In the following years, Pakistan made at least four major attempts to resurrect the territory from India. The biggest and most organised operation was in 1995, when Pakistan lost 40 soldiers of its elite Special Strike Group and retreated without being able to force any change in the Actual Ground Position Line.

In 1997 India and Pakistan recognised the Siachen dispute as one of the serious issues between them, and initiated dialogue for its resolution. There has not been much headway since.

Pakistan’s former President Pervez Musharraf, however, claimed in an interview last year, that both countries had arrived at a final settlement of Siachen and the deal was due to be signed in 2007. That process was derailed due to internal political upheaval in his country. The Government that replaced Musharraf in 2008 has largely refused to recognise any progress made by the beleaguered military ruler, on bilateral relations with India.

Cost of enduring stupid conflict

On June 12, 2005 Prime Minister Manmohan Singh hit the headlines by becoming the first Indian Prime Minister to see the soldiers at Siachen, even as Benazir Bhutto was the first premier ever from either side to visit Siachen in the 1990s. Their visits are remembered as glorious, but there is very little public knowledge of the daily life of soldiers who guard the positions on what has often been called “the third pole,” where frostbite has taken a huge toll and rendered many maimed.

Though no authentic data is available on the casualties since the 1984 standoff, some independent estimates claim that nearly 4000 soldiers from both sides have died, due to the inhospitable conditions in sub zero temperature. Interestingly, cumulative casualties out of clashes have not been more than 150 in 28 years.

While there cannot be any price for every single human life lost, the economic cost incurred to both India and Pakistan is too enormous to be justified worth a reason for these struggling economies. The estimated cost of Operation Meghdoot was put at Rs 3500 Crore in 1984 – it doesn’t need an economist imagine its value today.

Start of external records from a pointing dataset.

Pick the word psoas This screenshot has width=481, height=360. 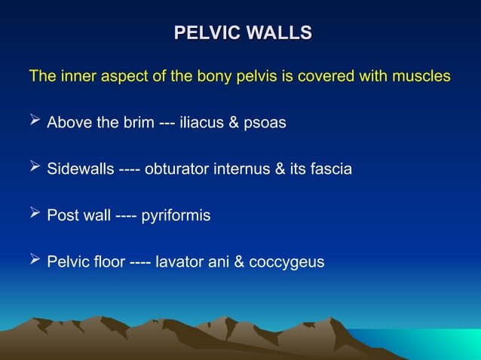(267, 123)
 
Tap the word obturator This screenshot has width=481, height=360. (176, 169)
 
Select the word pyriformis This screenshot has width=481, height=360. (176, 216)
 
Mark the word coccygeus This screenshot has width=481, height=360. (286, 263)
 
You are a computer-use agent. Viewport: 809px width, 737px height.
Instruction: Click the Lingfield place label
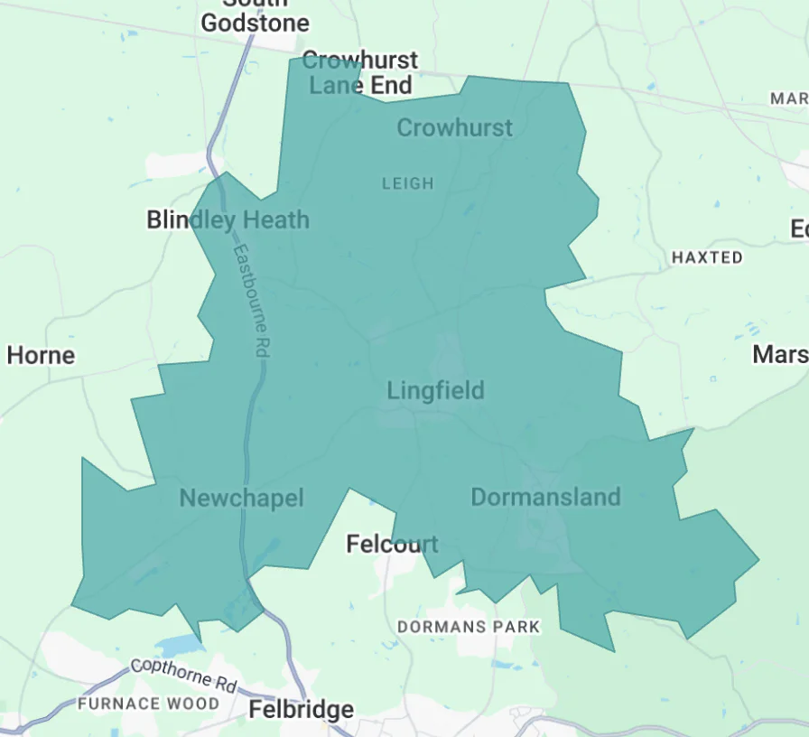[435, 390]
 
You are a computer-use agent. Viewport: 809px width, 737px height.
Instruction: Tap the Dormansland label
[545, 497]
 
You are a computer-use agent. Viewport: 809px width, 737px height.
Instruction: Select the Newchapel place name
[241, 498]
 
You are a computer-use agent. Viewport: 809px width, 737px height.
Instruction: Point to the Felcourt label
[393, 544]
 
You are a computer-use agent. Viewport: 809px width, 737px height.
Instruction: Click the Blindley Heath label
[228, 219]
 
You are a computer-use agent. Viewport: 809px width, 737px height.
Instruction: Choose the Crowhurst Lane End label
[360, 73]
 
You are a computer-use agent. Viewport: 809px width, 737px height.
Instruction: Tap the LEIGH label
[408, 183]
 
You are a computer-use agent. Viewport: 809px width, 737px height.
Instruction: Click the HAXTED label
[707, 257]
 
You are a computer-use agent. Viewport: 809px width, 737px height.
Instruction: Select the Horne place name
[41, 355]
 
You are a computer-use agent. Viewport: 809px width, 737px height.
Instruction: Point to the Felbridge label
[302, 710]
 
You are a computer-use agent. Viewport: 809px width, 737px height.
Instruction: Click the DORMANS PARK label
[469, 627]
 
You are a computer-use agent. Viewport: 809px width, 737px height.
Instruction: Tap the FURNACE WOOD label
[148, 704]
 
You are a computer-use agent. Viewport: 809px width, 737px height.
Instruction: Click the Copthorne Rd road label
[184, 673]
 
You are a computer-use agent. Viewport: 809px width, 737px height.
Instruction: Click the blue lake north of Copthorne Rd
[179, 645]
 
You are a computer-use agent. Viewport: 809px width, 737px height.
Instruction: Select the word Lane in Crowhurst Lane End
[335, 86]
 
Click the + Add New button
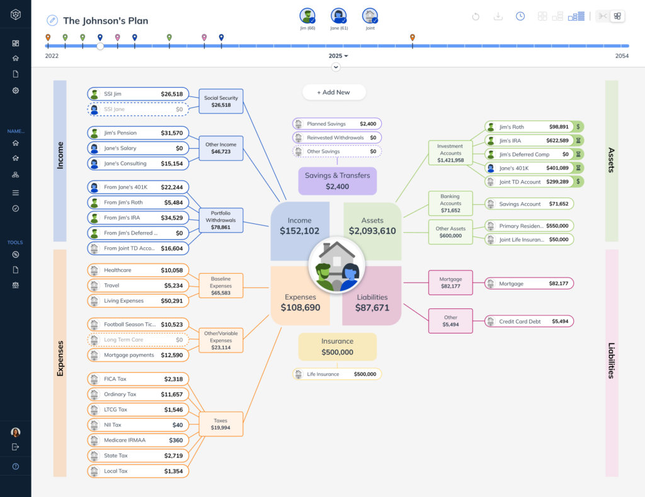[x=333, y=92]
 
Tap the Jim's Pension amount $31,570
[x=171, y=133]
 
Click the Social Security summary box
[x=220, y=101]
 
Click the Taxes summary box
[x=220, y=424]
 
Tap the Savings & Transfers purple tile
[x=337, y=180]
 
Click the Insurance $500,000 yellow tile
[x=337, y=347]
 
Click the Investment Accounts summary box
[x=450, y=153]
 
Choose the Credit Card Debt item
[x=528, y=321]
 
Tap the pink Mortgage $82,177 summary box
[x=450, y=283]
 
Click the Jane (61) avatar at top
[x=339, y=16]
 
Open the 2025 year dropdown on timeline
[x=338, y=56]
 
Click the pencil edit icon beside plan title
[x=52, y=21]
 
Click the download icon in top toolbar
[x=498, y=16]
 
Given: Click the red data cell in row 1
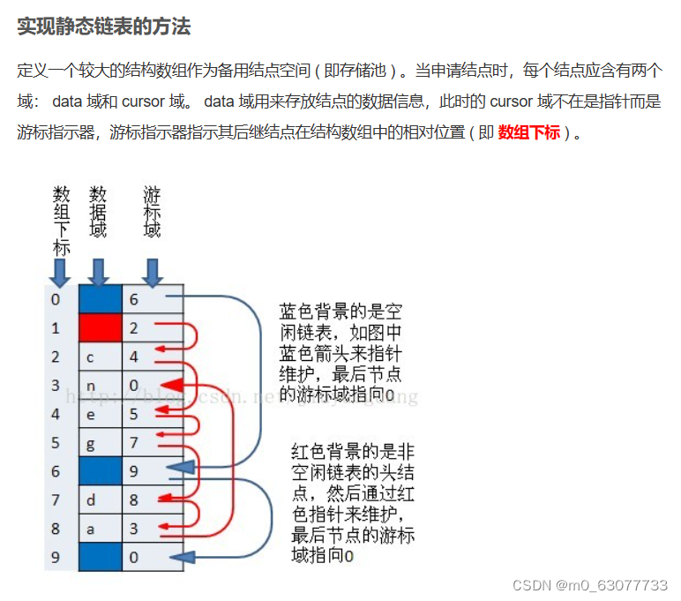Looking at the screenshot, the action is coord(100,328).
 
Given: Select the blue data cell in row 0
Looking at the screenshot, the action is coord(100,299).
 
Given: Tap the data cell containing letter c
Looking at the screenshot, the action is coord(100,357).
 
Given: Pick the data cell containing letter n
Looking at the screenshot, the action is coord(100,386).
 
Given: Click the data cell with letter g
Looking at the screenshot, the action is coord(100,443).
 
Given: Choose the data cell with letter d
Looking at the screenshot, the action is coord(100,500).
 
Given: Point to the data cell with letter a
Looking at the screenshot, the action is coord(100,530).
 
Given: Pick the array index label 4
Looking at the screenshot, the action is coord(56,414).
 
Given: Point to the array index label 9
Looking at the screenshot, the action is coord(56,558).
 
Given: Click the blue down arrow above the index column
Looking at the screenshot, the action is coord(59,272).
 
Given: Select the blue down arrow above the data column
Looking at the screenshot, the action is coord(99,272).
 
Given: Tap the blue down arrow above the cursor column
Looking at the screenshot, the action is coord(153,272).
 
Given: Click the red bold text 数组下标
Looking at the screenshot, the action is coord(528,133).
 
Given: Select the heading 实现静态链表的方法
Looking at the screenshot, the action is coord(103,26).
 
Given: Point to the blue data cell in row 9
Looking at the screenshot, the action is coord(100,558).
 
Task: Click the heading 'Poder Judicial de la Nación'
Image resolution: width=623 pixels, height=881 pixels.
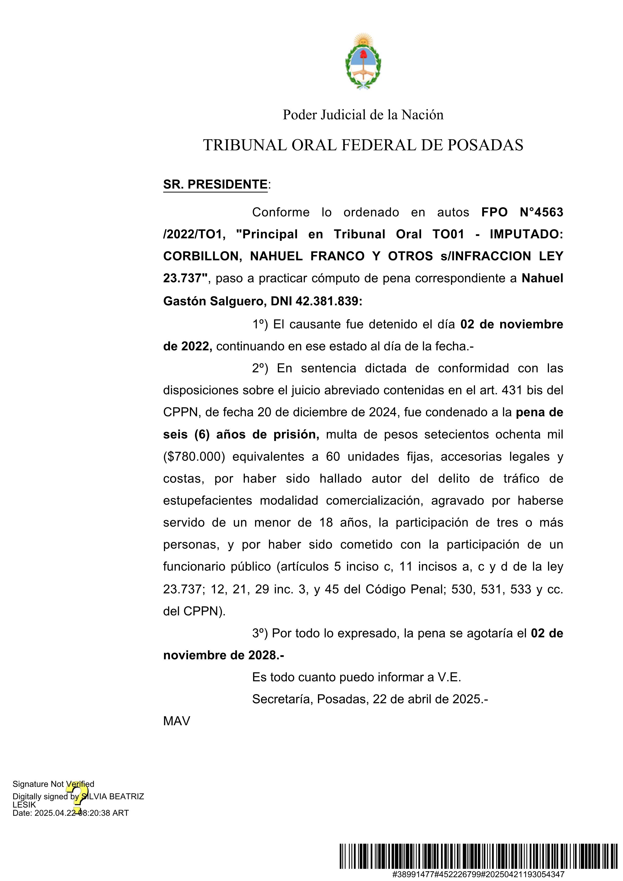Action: pos(363,115)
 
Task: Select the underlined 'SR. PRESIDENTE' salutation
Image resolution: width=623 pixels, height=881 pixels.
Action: pos(215,185)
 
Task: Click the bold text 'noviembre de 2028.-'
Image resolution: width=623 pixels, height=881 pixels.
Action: pos(224,655)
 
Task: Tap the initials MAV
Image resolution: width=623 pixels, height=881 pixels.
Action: pos(177,721)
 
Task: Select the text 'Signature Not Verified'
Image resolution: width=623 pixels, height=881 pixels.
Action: pos(53,784)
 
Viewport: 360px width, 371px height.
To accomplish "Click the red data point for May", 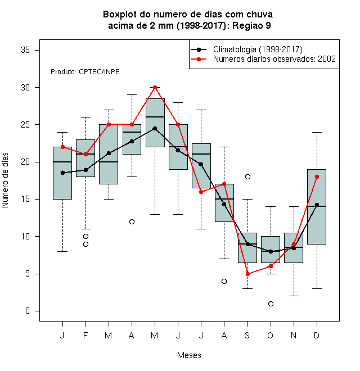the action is coord(155,88).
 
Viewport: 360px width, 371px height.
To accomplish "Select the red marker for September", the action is coord(248,274).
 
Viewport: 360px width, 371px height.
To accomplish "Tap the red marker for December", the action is coord(317,177).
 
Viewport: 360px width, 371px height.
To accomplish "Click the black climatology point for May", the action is coord(155,129).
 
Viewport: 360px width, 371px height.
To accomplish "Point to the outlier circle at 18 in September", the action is coord(248,177).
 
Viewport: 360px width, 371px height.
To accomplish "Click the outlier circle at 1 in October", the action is coord(271,304).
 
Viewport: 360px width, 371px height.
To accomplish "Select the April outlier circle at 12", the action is coord(132,221).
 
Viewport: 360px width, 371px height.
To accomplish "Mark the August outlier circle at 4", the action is coord(224,281).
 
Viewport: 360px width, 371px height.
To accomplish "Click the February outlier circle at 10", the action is coord(86,236).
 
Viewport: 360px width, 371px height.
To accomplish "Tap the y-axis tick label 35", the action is coord(25,50).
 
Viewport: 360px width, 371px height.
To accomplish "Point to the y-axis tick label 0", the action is coord(28,311).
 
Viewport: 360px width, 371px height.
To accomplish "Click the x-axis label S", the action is coord(248,335).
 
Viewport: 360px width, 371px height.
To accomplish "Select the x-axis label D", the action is coord(317,335).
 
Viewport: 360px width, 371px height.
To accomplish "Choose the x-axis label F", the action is coord(86,335).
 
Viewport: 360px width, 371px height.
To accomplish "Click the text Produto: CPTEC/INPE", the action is coord(85,72).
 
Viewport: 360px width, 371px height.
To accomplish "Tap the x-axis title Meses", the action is coord(189,355).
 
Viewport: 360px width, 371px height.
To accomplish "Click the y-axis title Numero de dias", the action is coord(5,180).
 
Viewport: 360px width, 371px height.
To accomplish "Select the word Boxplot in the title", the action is coord(120,15).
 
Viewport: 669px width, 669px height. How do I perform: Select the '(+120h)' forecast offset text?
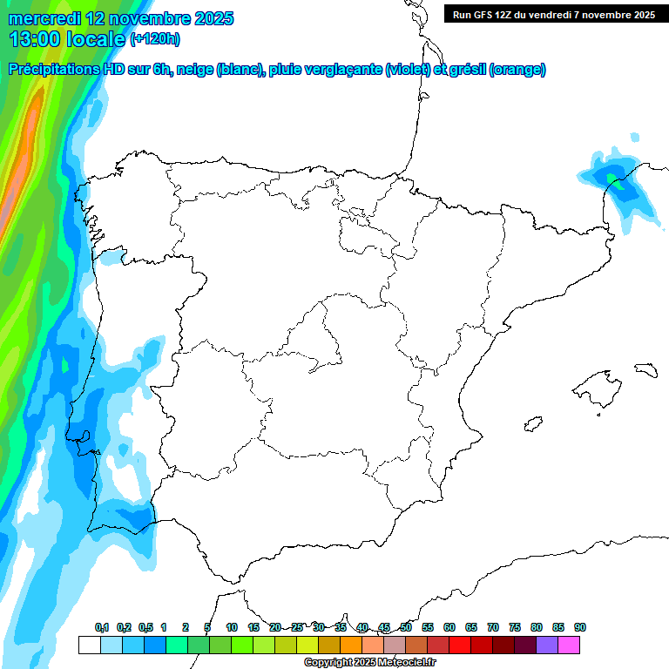[x=154, y=39]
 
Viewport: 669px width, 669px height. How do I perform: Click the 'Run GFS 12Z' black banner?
[x=553, y=14]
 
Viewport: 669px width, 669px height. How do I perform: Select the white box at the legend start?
[x=89, y=645]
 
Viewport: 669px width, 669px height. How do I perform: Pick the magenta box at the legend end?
[x=569, y=645]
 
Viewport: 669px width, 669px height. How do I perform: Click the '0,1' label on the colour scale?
[x=102, y=627]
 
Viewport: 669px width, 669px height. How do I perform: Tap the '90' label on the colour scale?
[x=580, y=627]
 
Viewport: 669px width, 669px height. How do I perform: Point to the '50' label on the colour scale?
[x=406, y=627]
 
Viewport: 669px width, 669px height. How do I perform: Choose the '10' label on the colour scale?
[x=232, y=627]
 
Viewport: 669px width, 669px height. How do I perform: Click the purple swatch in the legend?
[x=547, y=645]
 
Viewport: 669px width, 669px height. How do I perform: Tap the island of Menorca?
[x=645, y=369]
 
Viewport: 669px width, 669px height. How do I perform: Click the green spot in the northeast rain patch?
[x=616, y=181]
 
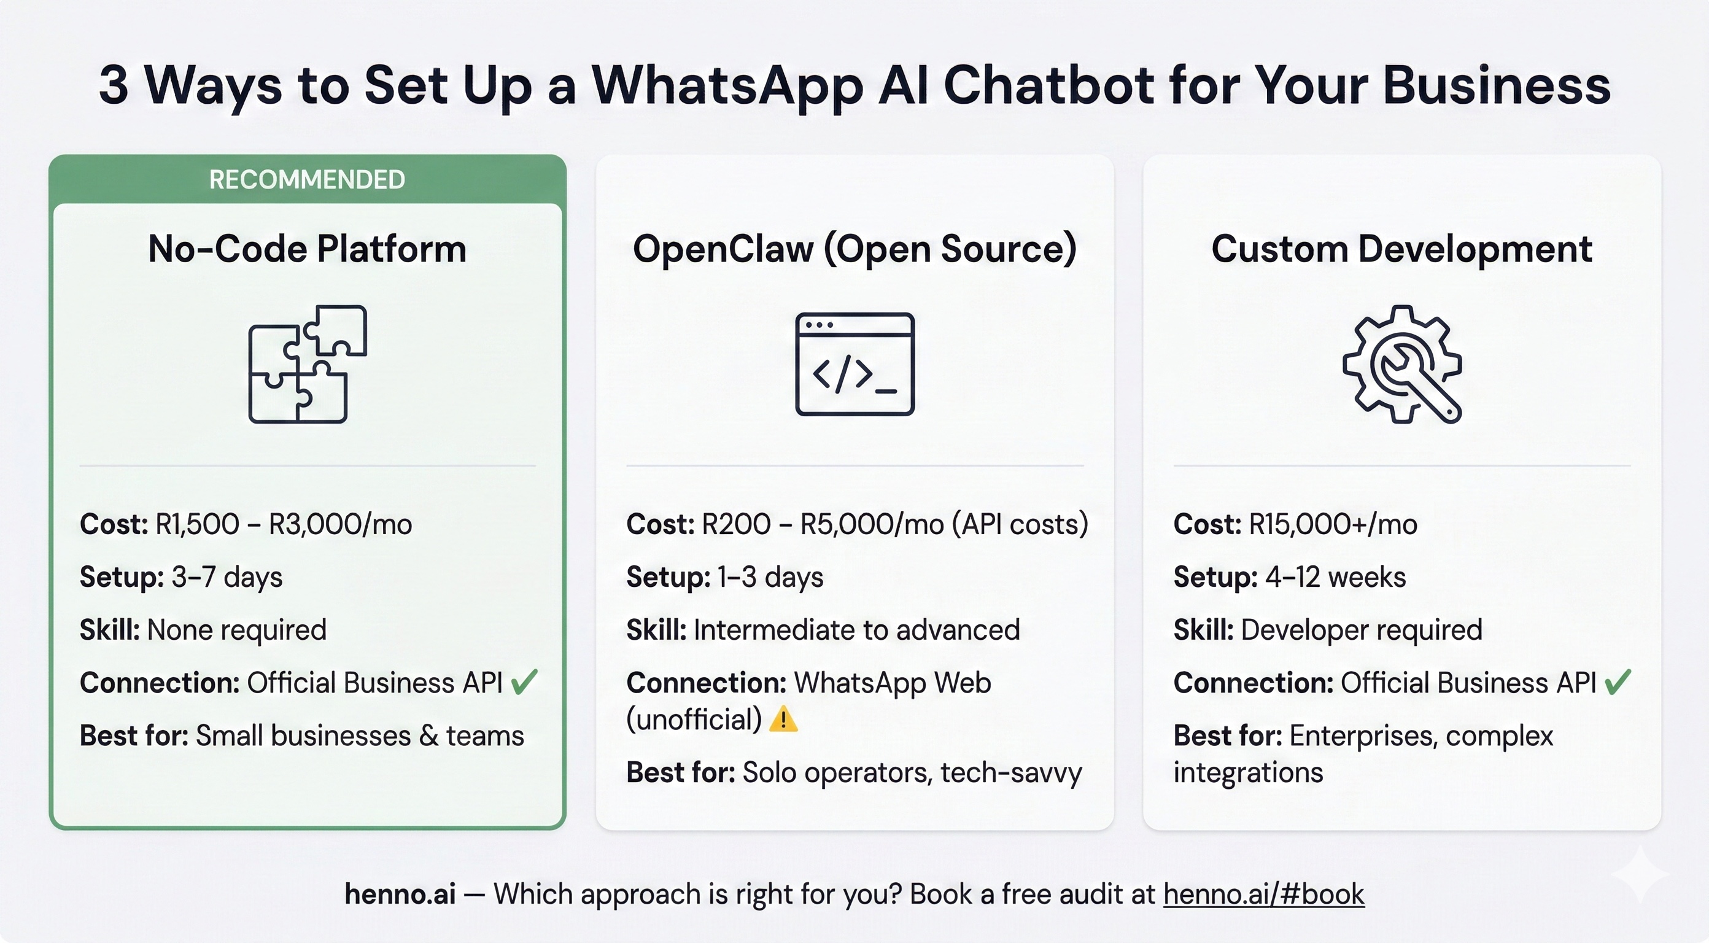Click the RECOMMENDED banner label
coord(307,180)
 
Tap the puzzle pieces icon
coord(307,363)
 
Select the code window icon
coord(854,363)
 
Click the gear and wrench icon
coord(1402,363)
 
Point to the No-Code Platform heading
coord(307,249)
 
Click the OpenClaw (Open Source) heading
coord(854,249)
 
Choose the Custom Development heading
coord(1402,249)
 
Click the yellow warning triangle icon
coord(783,720)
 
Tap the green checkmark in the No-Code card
coord(524,681)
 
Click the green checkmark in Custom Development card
coord(1618,681)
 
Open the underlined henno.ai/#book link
coord(1264,894)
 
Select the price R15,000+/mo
coord(1333,524)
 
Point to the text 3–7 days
coord(227,577)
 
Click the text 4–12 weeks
coord(1336,577)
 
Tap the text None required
coord(237,630)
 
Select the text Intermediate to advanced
coord(856,630)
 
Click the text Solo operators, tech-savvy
coord(912,772)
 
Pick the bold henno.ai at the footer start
coord(400,894)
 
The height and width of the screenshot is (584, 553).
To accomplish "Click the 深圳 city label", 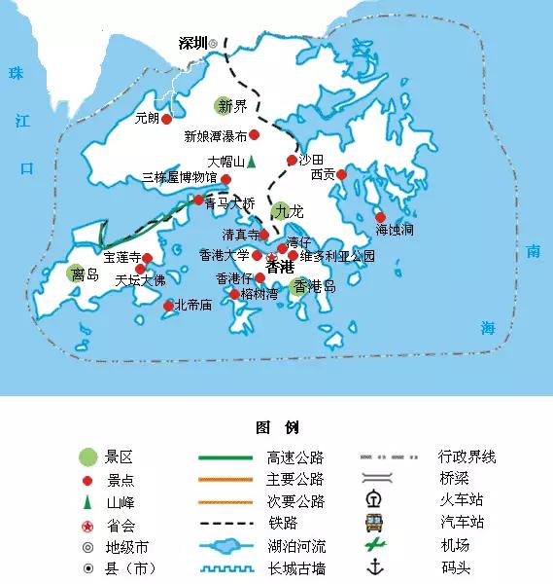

The average daily spent for enduring, what many strategic experts have called a stupid conflict, is Rs 7 Crore – which means Rs 2555 Crore a year. For the strategic advantage it maintains since the capture, India’s task of deployments and maintaining the lines of supplies is far tougher than that of Pakistan. Pakistan’s forces are down the ridge and most of their supplies are pumped through road links close by in the Northern Areas of Pakistan-administered Kashmir. Despite that advantage, Pakistan’s spending on Siachen is Rs 5 Crore a day – or 2.83 Crore in Indian currency. Therefore, Pakistan’s annual spending on Siachen is Rs 1825 Crore.

Honourable Exit

It is often politics that triggers conflicts, and then the military becomes a tool of implementation. Siachen is precisely the case in point.

Joydeep Sircar, the famous Bengali mountain historian, shall always be remembered for coining the term Oropolitics – or the politics of mountains – in 1982 when he pointed to possible making of conflict in Pakistan’s covert politics of permitting mountaineers to climb Siachen from the west of Karakoram.

An end to Oropolitics may lead to resolution of more contentious issues

It therefore needs a grand political gesture from both India and Pakistan to climb down the Siachen and convert the glacier into a peace park. History will remember, with glory, the war worth losing. India and Pakistan are embroiled in dozens of other conflicts and the resolution of Siachen is the least harmful to their stated strategic and political positions. An end to Oropolitics may lead to the beginning of resolution of other, more contentious, issues.